Statistics from a YouGov poll show that 20% of employees think it’s acceptable to exaggerate expense claims – that’s one in every five of your employees. This shocking statistic should make the ears of finance teams prick up. Moreover, this issue is set to become an even more pressing one, as the poll found younger generations were even more inclined to think it’s normal practice than older generations.
Unfortunately, finance teams are often overburdened and, in the grand scheme of things, a questionable expense claim is not top of their priority list. Yet due to recent high-profile MP expenses scandals and an increased focus on HMRC tax compliance , finance teams are urged to analyse their current process and identify room for development.
So why are we seeing a rise in fraudulent expense claims?
To my mind, there are a number of reasons. Firstly, people get away with it – you can buy books on Amazon on how to pad your expense report. The more people get away with it, the more they will do it. How many managers actually review what their team puts through on expenses? At best most line managers give the document a glance and approve the claim. Companies lack any tangible way of tracking or linking the invoices that come into their company and the expenses that go out of it. This leaves the process open to manipulation.
This brings me onto my second reason: many finance teams lack real-time visibility into their data – meaning they cannot spot questionable behaviour. For example, if you’re still relying on Excel spreadsheets you’re making it easy to abuse the process. If the way you manage expenses hasn’t moved on since the 1970s, the chances are that the culture of “oh I’ll slip that receipt in from Sunday lunch the other day” probably still prevails too.

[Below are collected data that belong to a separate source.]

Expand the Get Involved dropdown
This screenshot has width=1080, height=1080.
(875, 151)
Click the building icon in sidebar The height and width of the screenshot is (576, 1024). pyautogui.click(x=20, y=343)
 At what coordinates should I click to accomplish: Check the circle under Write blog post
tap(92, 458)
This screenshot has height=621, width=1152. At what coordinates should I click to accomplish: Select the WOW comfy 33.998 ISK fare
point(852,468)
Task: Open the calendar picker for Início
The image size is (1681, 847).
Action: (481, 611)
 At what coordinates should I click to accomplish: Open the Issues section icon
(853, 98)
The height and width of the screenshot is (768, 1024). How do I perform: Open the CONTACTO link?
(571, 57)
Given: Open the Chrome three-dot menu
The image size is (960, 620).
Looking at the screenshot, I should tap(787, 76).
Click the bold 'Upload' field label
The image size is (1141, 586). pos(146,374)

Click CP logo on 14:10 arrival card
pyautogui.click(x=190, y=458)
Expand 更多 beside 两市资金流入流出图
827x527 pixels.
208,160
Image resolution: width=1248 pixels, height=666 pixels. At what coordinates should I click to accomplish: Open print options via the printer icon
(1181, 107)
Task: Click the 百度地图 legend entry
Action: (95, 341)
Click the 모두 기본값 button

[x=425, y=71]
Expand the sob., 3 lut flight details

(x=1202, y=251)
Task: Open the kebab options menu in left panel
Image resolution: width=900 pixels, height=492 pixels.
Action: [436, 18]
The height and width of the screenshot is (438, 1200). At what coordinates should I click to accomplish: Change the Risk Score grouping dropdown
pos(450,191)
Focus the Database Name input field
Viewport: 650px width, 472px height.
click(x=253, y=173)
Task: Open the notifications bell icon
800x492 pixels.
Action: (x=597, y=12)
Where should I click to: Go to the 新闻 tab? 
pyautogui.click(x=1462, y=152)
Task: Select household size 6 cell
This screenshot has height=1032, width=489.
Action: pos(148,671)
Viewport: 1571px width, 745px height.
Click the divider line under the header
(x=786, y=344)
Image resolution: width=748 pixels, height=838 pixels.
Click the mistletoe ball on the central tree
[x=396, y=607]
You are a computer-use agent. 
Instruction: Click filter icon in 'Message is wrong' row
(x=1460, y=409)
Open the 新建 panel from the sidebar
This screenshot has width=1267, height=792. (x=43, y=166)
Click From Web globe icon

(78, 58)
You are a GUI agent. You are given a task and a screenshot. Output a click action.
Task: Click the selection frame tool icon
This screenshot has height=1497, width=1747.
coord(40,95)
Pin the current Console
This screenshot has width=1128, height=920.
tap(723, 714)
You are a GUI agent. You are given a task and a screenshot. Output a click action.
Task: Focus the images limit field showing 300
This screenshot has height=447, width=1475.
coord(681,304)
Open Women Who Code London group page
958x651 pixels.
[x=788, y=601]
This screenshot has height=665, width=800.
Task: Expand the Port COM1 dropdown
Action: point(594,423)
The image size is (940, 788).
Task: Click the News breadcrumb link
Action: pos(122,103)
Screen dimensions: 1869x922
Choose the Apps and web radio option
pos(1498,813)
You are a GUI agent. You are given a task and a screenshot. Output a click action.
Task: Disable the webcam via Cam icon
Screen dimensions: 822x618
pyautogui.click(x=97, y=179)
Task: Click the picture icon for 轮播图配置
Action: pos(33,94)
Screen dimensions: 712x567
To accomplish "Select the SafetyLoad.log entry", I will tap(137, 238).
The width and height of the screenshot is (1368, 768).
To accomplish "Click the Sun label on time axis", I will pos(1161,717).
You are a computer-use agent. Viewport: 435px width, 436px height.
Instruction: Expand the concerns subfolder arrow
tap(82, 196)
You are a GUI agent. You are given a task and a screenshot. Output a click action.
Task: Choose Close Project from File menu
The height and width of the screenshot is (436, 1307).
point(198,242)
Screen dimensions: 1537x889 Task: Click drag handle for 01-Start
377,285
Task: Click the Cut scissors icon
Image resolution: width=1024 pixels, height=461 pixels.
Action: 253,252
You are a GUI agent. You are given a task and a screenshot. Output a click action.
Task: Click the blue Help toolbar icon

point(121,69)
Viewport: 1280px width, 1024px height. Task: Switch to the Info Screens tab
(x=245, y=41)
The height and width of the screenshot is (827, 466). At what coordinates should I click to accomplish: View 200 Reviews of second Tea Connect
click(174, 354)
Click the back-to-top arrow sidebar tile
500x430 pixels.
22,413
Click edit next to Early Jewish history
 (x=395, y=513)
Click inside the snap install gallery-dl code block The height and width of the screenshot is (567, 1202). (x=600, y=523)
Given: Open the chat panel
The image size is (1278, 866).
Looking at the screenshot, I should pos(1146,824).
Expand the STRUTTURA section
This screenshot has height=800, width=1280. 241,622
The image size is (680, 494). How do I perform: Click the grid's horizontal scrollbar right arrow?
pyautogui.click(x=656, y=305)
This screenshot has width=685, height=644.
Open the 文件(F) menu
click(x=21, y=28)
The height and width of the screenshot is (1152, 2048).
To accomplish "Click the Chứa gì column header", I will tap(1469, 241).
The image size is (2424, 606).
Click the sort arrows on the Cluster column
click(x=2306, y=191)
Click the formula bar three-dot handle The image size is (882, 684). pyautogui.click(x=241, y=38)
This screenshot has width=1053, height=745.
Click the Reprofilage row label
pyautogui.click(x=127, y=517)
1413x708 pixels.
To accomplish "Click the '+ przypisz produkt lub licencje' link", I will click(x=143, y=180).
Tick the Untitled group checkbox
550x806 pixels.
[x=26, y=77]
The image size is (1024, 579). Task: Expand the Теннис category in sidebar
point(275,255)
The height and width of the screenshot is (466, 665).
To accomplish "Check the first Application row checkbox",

Finance teams need to move towards a fraud security culture. In essence, this comes down to three key elements: a clear best-practice policy, good governance and aligning your systems in order to create the real-time visibility needed to spot any dubious activity. This will ease the to-do lists of finance teams giving them one less thing to worry about, prevent confusion and make it trickier for employees to look for a workaround.